JAMS as Symbol

June 26, 2009

As anyone who follows the AMS e-mail list, AMS-L, know, this spring has been a heated one in terms of questioning the identity and purpose of the American Musicological Society. Nick Chrissochoidis’s highly provacative article in the Chronicle of Higher Education online site was merely the first round. Debates raged online about whether and how AMS had failed its younger scholars.

I’m not particularly interested in entering that highly contested fray. But I did want to draw attention to one surprising theme: the unchallenged assumption by many voices in the debate that the Journal of the American Musicological Society, JAMS, is somehow singularly positioned as the representative journal of the discipline – and that AMS holds the analogous position as a society.

Several pointed out that JAMS has 9 articles a year – and have taken that as evidence of an ideological narrowness. Others have noted the recent appearance of colloquy within JAMS, as a more inclusive format for scholarship. Still others have argued that the (allegedly) monolithic nature of most JAMS articles led to hulking, ossified research, where as sleeker, shorter articles could lead to more scholarly points of connection.

Now, I’m happy and proud to have had something published in JAMS early in my career, and I’m familiar with at least the authorial end of the editorial workflow (at least while Bruce Brown was editor-in-chief; I haven’t heard anyone suggest that Kate van Orden – or any other editor-in-chief – has put a readily discernable “stamp” on JAMS during their tenure in that position).  In the course of preparing my submission, I was aware that I was doing some things that struck me as keeping in line with the goals of JAMS as I understood them. But then again, I would hope that authors consider carefully the prevailing style of any journal the submit to. Perhaps my footnotes were longer than they might have been if I had submitted to another journal – perhaps my appendices were lengthy by the standards of a discipline-wide average. On the other hand, the actual body of my article was 30 pages and roughly 10,000 words – hardly groaning under its own weight, which, I think, is an unfair characterization of many (but, of course, not all) recent articles in JAMS.
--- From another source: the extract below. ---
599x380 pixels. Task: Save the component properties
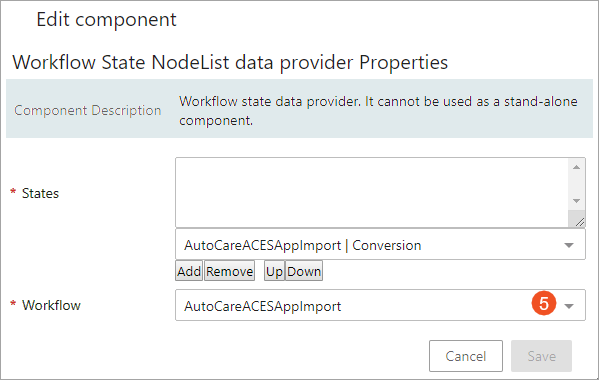[x=541, y=356]
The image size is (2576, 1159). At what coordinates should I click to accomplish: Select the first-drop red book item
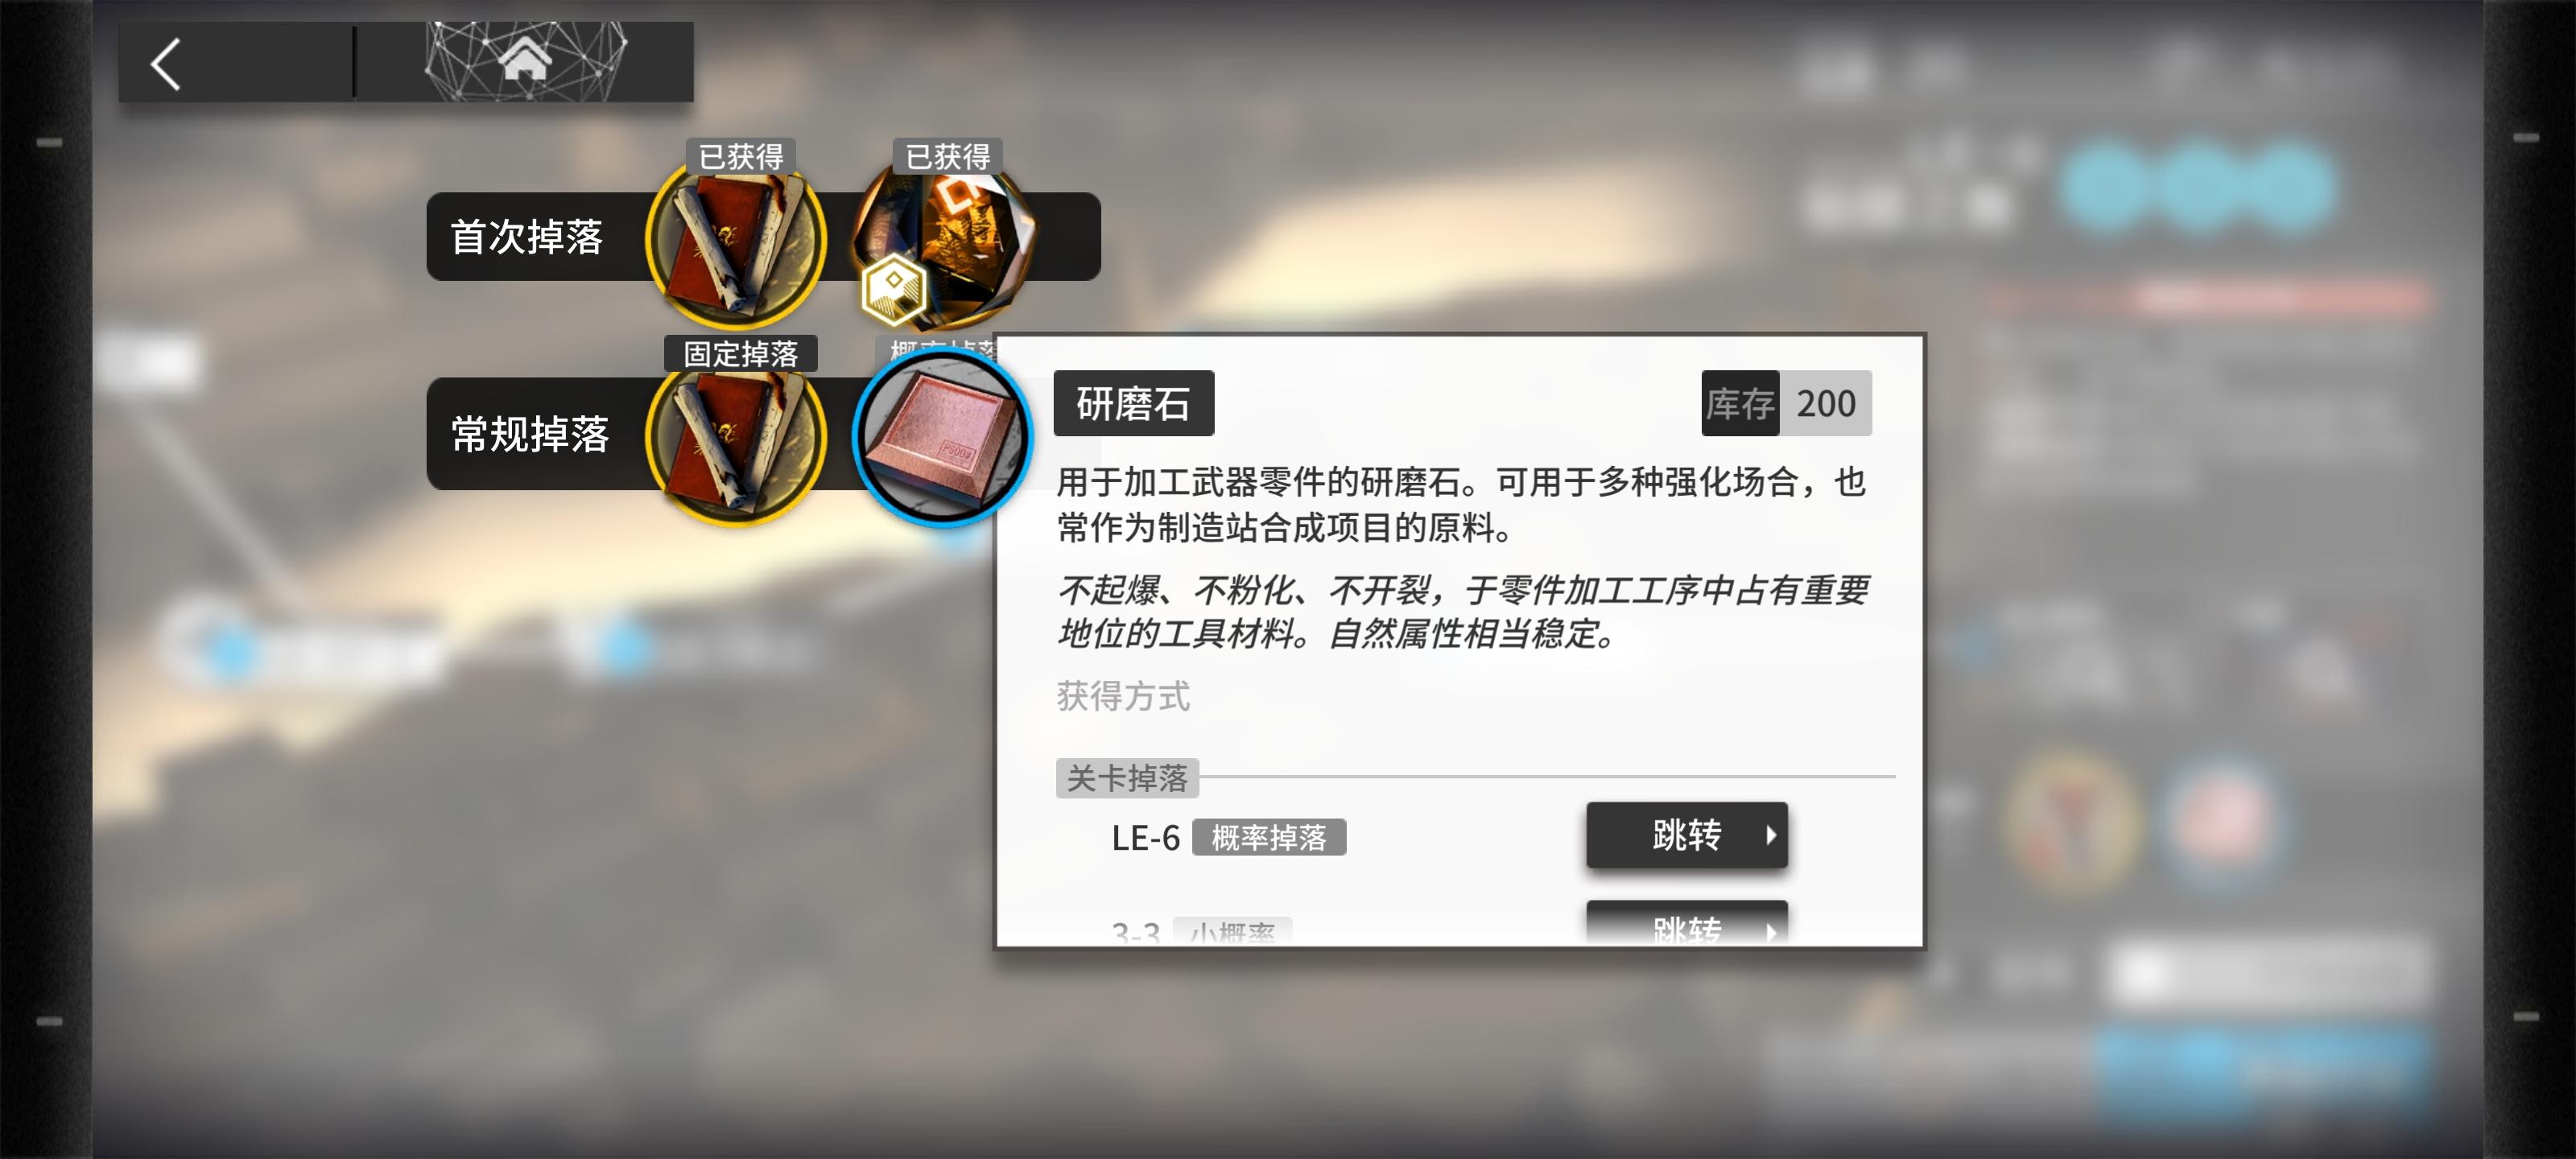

Furthermore, I think it is an unfair claim that there is somehow a plutocratic board of editors that polices JAMS in a way that is categorically different from other journals. In Ives scholarship, for example, I could probably guess at the identity of the reviewers no matter where I submitted. For any given speciality, I would expect that a scholar familiar with the discipline would be able to put together a list of, say, a dozen people (at the most) who would likely read article submissions. (This, by the way, is anecdotal evidence of why revisions are usually worth doing if one musicology journal doesn’t accept your work and you take it to another one – it is likely the next journal will ask at least one of the readers from the first to review it again).

But I think all of the hubbub that has happened on AMS-L this year has lost sight of the fact that JAMS was, and still is, one journal among many. There are several top journals in our field, including (but not limited to) the Journal of Musicology, Acta Musicologica, and the representative flagship specialty journals (like 19th-century music).

In short, I think that the present debate has emphasized JAMS’s position in the symbolic order, rather at the cost of a consideration of its position in the scholarly order. I don’t deny that it retains a certain cachet symbolically, but I do know that there are many scholars who have gotten along just fine without a JAMS article. I also think that to place JAMS on a pedestal too high surrenders a lot of intellectual responsibility – as if the anonymous referees of a single journal are the sole arbiters of what is “worthy” scholarship.

I am sure some readers are rolling their eyes now, and saying “well of course Drew is going easy on JAMS, he’s not the one who just got a rejection letter.”  And I’m sure my perspective would be different if I really had my heart set on JAMS for an article and still hadn’t made any headway. But I’ve gotten my fair share of rejections, too, and as time goes on I see more and more that they (typically) aren’t personal or ideological in nature.

So I guess what I’m saying is that I find attacks on JAMS a little bit out of proportion with its role as an outlet for new scholarship, given the number of different outlets available to scholars, young and established, working on all kinds of music that are available now. I agree that the burden that AMS and its journal are expected to bear in terms of representing the discipline should definitely be questioned. At the same time,  they aren’t the only show in town, and that seems to be an important fact that hasn’t totally been folded in to the present debate.